▶ [GIVEN RECORDS]:
/---
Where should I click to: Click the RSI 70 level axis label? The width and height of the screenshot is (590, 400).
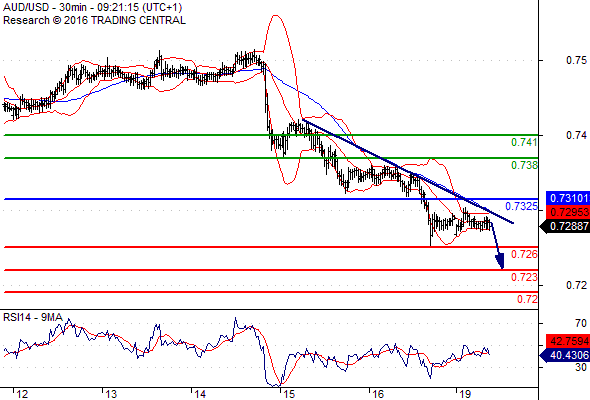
\---
/---
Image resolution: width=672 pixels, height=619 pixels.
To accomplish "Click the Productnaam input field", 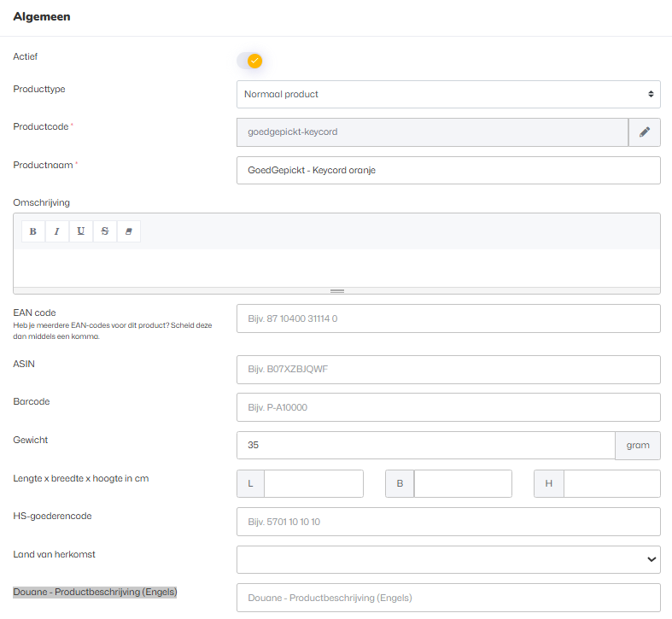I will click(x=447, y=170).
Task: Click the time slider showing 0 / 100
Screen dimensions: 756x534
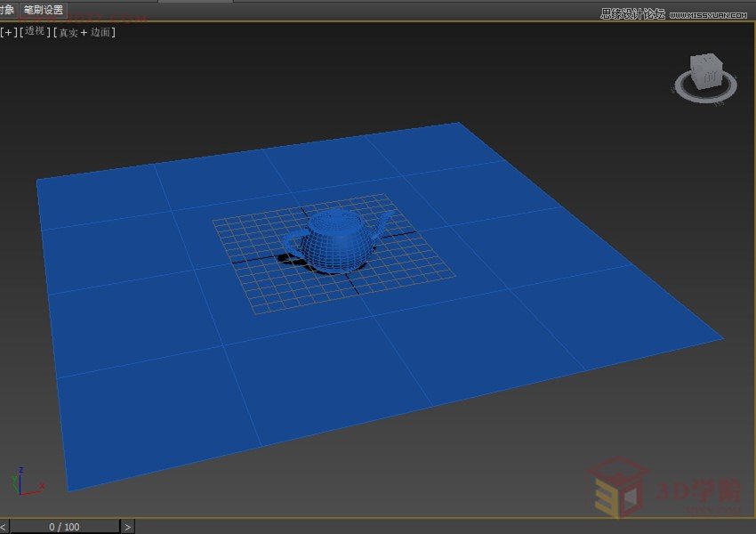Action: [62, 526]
\---
Only a number belongs in the answer: the number of lines in the preceding data that hold "height".

2